Items from a data source
========

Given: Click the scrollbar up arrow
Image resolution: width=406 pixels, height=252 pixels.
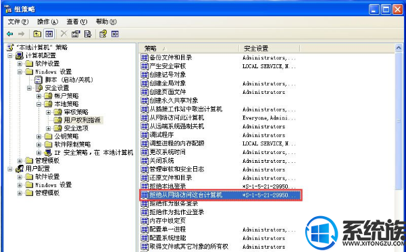Looking at the screenshot, I should click(399, 48).
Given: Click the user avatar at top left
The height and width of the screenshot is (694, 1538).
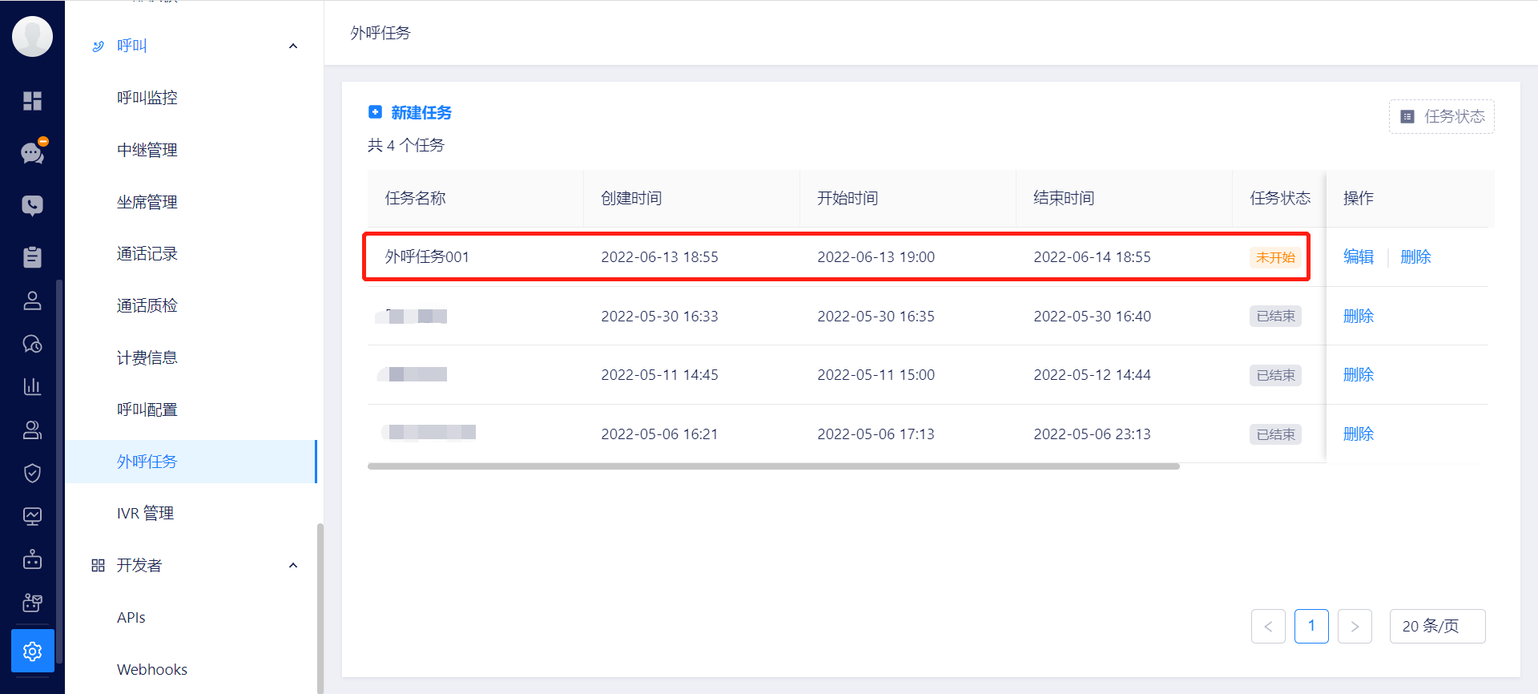Looking at the screenshot, I should 33,36.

========

Set down all the entries above verbatim, and include none of the pictures.

Given: Click the scrollbar up arrow
Image resolution: width=406 pixels, height=252 pixels.
Looking at the screenshot, I should click(399, 48).
Given: Click the user avatar at top left
The height and width of the screenshot is (694, 1538).
Looking at the screenshot, I should 33,36.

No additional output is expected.